KT: Yeah, my only issue with it is that sometimes people have a habit of using “singer-songwriter” as a genre of music. I just don’t feel like that is fair because I think that…we were talking about Bowie? I mean Bowie is a singer-songwriter, PJ Harvey is a singer-songwriter. So, I just get kind of frustrated when we get bagged into this kind of self-help, therapy, Phoebe from friends singing “Smelly Cat” genre. I don’t feel like that.
MR: (laughs) That’s exactly right. The stereotype is very “Kumbaya” isn’t it.
KT: Exactly. I ain’t no “Kumbaya” singer.
MR: No, you ain’t. (laughs) You’ve had many hits–“Black Horse And The Cherry Tree,” “Suddenly I See,” and “Other Side Of The World,” a few more. As you’ve been progressing, you now have a certain maturity as an artist. How do you feel like you have evolved from the beginning to this point?
KT: Well, there are three major things that happened. Making this record was a pretty profound experience for me, and it was a really important album for me. The first thing was, I think for the first time, I genuinely stopped caring about what anybody wanted from me. I think it’s a process of learning how to do that because, at first, you’re new, you’re signed to a label, they’re excited about you, and although I’ve always done what I wanted to do, I’ve felt a pressure of what people might want. I don’t think it’s affected what I’ve recorded, but it’s affected how I’ve felt about it. This time around I was like, “You know? I can’t worry about what fans might want.” It’s an accumulating thing because at the beginning of the first record, I had no idea anyone was going to listen to it at all, and so now on my third record. I know that people are waiting to hear what I’m going to do and I just thought, “I don’t want to people-please, I want to please myself and excite myself,” so that was a big thing. The second big thing was, for the first time, I really fell in love with working in a studio. I had never really enjoyed it before because it was always a really alien environment. I think that, first of all, recording with a live band and recording my vocals live and then getting a lot more experimental with the electronica, I got that kind of Brian Eno-itis, where I understood how to enjoy myself in a studio. Thirdly, I just feel like I really let go with my vocal. This album is much less about technical perfection and much more about a kind of wilder expression, which has been such a joy for me.

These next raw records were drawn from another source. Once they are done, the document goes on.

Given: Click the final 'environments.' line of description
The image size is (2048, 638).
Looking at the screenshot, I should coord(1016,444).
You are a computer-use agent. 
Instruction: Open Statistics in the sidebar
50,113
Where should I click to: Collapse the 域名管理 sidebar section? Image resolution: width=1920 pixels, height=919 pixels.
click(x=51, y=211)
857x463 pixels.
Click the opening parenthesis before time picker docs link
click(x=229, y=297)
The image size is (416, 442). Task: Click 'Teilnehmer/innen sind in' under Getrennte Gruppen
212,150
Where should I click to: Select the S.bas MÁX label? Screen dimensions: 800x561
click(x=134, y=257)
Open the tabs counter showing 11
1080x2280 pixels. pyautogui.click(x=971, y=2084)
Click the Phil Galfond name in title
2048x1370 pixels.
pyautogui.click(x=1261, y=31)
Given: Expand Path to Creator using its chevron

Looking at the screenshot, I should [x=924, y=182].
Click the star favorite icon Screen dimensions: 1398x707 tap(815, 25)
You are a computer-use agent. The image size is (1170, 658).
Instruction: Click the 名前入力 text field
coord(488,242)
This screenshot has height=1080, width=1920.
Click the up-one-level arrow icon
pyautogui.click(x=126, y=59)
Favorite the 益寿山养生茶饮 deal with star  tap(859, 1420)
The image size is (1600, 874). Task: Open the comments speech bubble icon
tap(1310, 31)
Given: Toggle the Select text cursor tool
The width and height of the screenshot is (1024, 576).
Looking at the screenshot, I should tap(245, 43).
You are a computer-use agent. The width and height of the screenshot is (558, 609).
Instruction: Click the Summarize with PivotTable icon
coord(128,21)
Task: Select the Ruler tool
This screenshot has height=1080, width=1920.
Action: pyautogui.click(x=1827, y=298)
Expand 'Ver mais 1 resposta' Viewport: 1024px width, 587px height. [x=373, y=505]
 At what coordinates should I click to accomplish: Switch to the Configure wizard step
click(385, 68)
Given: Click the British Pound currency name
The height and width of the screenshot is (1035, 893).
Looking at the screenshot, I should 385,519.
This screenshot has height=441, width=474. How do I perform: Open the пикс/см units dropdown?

MR: Nice. Do you have any advice for new artists?
KT: Well, Robert Smith gave out a great piece of advice, and that was, “Never, ever take any advice from anyone.”
KT & MR: (laughs)
KT: The only piece of advice I would offer is whatever you do, go out and gig. Get out and learn the craft on a stage, and learn how to put on a good show because I think that that’s really the be-all and end-all of being a musician.